The real crisis over Syria

bashar_al-assadThe problem with having a media industry is that you have thousands of people paid to take ideas and chatter them to death. Such is the case with the media’s neurotic handwringing over the proposed bombing of Syria.

Questions fly: should we bomb? When? Do we need consensus? What should we think? Are the good guys good enough, and the bad guys really bad? And the usual bloviation about how much WMD evidence is enough.

Some have noted how weird it is that anti-war liberals suddenly become pro-war hawks when the liberal party and liberal values are implicated in the conflict. If Assad denies transgender people the right to enter any bar in Syria, he’ll surely be bombed.

I see this issue from a different angle, which is that it’s not the goal that’s a problem here, but our process. Specifically, what kind of nation openly discusses going to war, works itself into a neurotic stupor discussing it, and then acts indecisively, as if thinking backward?

A liberal one, that’s what.

Obama is like the second round of the Clinton years. Clinton loved to back-walk his way into wars too. He was profoundly aware of popularity and so he never went openly to war. He sent in the Tomahawks, maybe played around with special forces, but was slow to commit. That snagged him a few times. He betrayed our armed forces in Somalia after he got caught with his hand in the cookie jar, so he yanked back the hand and went into denial. And in Bosnia, his indecision turned a bureaucratic quest for ideological purity into a full-blown massacre.

The current president will approach this war the same way. He’s dipping his toe in the pool. True to the liberal ideal, he values “discussion.” Liberals love discussion because it’s neurotic, and they’re neurotic. It’s a match made in hell. They don’t like the idea of setting up a goal and going for it, because when doing that, one can fail. However, if you’re just discussing and waffling your way through, you can yank that toe back out of the water at any time.

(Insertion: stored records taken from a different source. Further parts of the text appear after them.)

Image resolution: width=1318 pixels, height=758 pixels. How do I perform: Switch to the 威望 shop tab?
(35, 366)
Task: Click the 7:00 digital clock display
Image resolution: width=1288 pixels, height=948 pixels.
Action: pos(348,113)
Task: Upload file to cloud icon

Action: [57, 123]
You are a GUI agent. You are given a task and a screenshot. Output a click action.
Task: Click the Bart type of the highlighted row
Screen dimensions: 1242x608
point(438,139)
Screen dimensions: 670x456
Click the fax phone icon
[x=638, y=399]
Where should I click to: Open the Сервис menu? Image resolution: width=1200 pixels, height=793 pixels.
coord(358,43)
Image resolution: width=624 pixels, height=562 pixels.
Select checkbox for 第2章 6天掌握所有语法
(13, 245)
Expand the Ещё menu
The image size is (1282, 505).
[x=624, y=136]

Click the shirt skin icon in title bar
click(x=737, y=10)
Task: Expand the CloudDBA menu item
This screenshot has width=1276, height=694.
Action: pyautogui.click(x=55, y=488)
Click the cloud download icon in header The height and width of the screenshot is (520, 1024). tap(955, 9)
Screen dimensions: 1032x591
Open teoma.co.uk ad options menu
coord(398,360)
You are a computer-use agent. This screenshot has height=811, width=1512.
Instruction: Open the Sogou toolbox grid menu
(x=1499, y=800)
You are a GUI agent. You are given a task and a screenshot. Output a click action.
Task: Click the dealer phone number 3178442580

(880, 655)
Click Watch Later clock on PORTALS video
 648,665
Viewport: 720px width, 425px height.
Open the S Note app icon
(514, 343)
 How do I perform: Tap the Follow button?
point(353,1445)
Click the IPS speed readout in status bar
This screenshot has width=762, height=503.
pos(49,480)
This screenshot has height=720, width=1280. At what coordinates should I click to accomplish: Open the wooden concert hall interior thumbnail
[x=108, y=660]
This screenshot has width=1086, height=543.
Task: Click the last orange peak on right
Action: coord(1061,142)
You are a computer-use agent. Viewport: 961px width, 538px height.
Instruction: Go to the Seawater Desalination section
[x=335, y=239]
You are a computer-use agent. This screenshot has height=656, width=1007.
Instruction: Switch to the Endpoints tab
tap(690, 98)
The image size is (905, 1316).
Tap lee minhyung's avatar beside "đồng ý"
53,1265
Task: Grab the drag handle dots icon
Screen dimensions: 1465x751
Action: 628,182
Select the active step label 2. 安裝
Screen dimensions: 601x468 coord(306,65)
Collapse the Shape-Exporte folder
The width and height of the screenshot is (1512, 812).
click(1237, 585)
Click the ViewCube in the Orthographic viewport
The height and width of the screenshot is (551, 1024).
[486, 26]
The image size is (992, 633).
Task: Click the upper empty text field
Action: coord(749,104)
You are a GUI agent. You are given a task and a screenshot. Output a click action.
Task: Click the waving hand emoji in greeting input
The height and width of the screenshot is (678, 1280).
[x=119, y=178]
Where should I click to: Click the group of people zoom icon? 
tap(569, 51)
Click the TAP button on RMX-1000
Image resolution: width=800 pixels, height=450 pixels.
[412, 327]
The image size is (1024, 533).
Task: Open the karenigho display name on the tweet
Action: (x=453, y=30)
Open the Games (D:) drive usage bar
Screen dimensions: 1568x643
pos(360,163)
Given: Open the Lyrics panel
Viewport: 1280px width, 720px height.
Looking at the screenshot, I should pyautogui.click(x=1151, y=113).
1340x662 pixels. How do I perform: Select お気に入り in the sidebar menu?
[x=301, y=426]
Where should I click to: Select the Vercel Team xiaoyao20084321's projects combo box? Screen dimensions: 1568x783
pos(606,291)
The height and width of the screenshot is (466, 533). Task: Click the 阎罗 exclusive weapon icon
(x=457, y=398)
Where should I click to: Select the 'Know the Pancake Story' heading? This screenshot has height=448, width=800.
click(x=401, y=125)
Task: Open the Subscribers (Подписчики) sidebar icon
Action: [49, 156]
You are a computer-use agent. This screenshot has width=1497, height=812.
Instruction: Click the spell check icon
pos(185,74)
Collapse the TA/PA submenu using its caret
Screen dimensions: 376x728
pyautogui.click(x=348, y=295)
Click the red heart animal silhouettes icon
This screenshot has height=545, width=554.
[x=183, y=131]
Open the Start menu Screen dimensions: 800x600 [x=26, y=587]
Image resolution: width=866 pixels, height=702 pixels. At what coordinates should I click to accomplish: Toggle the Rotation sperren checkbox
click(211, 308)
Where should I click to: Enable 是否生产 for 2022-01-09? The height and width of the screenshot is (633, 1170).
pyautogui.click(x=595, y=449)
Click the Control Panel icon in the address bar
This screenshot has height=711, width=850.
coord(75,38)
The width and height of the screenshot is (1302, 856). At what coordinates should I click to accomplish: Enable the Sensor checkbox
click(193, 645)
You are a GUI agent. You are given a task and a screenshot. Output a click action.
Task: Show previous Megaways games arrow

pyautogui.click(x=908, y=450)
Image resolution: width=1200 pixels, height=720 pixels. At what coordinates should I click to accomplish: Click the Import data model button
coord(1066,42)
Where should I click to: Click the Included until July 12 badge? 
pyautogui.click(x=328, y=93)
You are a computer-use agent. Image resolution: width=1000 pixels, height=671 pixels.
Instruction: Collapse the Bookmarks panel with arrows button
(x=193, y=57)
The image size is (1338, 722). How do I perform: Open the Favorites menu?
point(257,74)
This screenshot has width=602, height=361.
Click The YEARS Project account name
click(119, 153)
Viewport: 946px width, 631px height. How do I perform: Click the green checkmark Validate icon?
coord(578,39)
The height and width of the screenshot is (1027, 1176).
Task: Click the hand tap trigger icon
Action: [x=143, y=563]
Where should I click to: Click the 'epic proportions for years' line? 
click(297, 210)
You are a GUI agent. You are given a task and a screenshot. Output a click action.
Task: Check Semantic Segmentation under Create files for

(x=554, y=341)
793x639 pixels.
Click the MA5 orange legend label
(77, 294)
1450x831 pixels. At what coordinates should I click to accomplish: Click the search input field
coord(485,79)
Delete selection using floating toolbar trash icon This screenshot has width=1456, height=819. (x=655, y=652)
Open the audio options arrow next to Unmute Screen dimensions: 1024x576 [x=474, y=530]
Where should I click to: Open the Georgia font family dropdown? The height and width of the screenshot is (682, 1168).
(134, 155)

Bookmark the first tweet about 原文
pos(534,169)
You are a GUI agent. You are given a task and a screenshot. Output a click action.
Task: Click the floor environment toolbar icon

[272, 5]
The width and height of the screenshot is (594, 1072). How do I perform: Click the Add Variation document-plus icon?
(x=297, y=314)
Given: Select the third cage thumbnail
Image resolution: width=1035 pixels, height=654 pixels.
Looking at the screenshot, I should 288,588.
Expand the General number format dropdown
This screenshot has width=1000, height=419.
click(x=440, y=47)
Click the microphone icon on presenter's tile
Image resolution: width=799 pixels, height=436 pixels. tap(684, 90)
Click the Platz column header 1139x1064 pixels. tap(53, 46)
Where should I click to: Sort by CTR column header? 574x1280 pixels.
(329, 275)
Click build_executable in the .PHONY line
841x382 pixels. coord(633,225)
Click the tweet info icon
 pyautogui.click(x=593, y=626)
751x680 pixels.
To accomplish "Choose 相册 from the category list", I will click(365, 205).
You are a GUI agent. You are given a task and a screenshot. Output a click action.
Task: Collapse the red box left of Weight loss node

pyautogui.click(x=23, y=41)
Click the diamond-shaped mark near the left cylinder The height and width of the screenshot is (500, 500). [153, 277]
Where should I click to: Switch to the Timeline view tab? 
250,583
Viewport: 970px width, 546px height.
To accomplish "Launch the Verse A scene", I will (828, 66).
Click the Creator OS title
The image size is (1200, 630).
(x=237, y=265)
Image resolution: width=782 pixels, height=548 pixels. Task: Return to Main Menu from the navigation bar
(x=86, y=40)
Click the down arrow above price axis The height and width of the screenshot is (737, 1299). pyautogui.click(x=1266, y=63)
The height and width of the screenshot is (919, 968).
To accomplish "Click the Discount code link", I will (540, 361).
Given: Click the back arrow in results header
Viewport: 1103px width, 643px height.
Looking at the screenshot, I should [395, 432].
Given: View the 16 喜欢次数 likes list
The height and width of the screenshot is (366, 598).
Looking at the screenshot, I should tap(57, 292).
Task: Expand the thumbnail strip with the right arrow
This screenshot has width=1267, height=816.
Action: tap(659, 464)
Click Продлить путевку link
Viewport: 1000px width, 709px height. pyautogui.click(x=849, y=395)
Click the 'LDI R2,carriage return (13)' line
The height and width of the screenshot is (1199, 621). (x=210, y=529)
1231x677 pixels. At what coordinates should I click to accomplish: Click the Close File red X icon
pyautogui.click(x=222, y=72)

It’s a sign of weakness to be so indecisive and ambiguous about our missions. When we went into Iraq (II), no one heard about the news until Baghdad lit up with B-52 strikes. We did our homework, found a goal, and acted toward that end. That’s good leadership.

In contrast, Obama presents himself as weak-willed and unsure of himself. Add this to some of his other actions, and he appears to be unsure if he even likes America or wants to be American. He makes America look like a dying empire, tamed by its own sloth and downbreeding. We’re no longer leaders, with Obama in charge. We’re overprivileged, neurotic, spoiled brats who are waffling their way through diplomacy and unfortunately have access to high-intensity weapons.

The news will be full of the “discussion” (read: circular chatter and drama) about the proposed Syria strike. The real conversation should be about how we’ve approached this, and what our goals are as a nation. While we lounge in intellectual sloth like obese morons rolling about on holiday, Russia and China wait for their chance to pounce. They’re our historical enemies for a reason, and nothing since 1991 has changed that.

All I can think to do is notice what the press will not, and what the talking heads have not, and say our approach reeks of mental illness and neurosis that it typical of liberals. And then say, “This is broken. Discuss.”